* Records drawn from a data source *
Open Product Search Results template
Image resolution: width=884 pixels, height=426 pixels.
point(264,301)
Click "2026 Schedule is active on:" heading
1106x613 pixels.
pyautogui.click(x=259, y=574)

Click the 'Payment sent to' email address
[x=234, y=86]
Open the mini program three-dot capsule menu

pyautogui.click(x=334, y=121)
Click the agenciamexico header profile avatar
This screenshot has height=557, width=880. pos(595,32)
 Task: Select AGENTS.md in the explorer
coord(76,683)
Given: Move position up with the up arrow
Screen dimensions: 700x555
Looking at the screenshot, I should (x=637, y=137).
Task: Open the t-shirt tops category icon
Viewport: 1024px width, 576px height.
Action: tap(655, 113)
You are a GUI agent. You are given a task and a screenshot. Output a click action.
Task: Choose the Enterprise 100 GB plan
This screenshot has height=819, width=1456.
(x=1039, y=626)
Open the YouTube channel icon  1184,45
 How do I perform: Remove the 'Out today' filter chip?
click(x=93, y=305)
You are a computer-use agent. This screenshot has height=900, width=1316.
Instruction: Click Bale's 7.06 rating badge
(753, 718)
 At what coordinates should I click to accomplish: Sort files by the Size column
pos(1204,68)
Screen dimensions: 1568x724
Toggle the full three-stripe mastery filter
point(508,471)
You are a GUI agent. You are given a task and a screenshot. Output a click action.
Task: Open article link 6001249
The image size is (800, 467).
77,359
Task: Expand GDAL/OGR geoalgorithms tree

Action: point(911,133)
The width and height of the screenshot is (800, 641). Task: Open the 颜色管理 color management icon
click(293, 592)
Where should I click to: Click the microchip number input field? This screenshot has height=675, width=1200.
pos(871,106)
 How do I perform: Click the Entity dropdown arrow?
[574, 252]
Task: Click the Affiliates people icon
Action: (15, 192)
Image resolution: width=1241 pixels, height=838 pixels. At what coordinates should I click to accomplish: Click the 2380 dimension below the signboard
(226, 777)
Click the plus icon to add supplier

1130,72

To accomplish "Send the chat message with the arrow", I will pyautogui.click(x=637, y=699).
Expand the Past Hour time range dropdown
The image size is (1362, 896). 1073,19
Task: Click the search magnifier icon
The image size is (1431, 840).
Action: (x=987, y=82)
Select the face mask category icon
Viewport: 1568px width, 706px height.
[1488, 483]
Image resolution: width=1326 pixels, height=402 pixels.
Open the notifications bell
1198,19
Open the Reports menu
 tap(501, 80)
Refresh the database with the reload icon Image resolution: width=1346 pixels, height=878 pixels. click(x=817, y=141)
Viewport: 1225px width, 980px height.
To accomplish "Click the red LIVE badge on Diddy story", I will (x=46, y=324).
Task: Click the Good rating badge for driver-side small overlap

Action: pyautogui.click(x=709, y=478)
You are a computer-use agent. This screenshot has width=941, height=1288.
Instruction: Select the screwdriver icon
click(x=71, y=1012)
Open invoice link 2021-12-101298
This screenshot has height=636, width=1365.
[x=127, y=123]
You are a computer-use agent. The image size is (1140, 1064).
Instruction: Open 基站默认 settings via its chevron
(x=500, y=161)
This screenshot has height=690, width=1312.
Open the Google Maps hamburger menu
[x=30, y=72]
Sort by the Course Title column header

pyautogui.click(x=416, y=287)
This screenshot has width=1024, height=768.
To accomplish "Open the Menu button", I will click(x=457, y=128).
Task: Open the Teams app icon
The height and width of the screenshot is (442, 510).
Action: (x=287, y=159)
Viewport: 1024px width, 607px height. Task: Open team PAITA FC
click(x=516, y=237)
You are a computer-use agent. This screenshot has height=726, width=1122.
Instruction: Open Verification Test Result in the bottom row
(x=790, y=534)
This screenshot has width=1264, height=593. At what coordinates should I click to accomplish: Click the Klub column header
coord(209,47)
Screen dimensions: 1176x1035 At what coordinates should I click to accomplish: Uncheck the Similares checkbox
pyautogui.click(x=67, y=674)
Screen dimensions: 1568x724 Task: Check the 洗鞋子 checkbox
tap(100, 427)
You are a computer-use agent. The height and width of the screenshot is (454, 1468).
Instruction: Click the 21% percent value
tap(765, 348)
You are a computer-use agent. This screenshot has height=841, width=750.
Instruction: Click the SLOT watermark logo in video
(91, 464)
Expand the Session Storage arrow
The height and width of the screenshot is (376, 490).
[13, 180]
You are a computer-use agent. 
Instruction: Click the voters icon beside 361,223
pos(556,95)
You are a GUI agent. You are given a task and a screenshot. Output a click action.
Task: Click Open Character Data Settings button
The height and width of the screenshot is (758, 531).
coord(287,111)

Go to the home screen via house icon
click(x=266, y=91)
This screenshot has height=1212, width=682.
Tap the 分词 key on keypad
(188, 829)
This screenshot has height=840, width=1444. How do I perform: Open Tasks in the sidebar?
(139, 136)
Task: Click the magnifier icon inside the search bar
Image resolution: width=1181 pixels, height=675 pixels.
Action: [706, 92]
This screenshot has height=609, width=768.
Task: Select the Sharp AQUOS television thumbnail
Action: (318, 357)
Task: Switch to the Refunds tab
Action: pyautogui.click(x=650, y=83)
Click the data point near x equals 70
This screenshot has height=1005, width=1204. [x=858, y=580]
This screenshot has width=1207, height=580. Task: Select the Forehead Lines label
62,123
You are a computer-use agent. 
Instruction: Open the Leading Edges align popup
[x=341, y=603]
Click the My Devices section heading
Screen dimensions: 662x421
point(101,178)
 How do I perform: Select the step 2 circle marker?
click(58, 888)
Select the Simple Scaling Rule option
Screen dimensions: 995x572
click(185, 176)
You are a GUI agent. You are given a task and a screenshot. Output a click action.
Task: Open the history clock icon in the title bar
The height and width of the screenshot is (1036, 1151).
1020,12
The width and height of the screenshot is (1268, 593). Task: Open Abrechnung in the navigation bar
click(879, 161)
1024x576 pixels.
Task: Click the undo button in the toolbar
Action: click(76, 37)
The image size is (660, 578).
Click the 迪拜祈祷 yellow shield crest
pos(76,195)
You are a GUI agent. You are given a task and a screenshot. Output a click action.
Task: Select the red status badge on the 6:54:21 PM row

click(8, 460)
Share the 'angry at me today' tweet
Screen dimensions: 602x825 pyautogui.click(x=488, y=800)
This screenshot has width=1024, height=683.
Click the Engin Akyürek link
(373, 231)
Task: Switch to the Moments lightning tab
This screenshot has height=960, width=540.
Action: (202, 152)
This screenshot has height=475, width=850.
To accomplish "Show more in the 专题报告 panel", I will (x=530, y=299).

* Task details *
Reproduce, without alteration, the lines beginning with the line that contains "Go to the home screen via house icon" and ending with the line that contains "Action: pyautogui.click(x=650, y=83)", both included.

* Answer to this exercise *
Go to the home screen via house icon
click(x=266, y=91)
This screenshot has height=1212, width=682.
Tap the 分词 key on keypad
(188, 829)
This screenshot has height=840, width=1444. How do I perform: Open Tasks in the sidebar?
(139, 136)
Task: Click the magnifier icon inside the search bar
Image resolution: width=1181 pixels, height=675 pixels.
Action: [706, 92]
This screenshot has height=609, width=768.
Task: Select the Sharp AQUOS television thumbnail
Action: (318, 357)
Task: Switch to the Refunds tab
Action: pyautogui.click(x=650, y=83)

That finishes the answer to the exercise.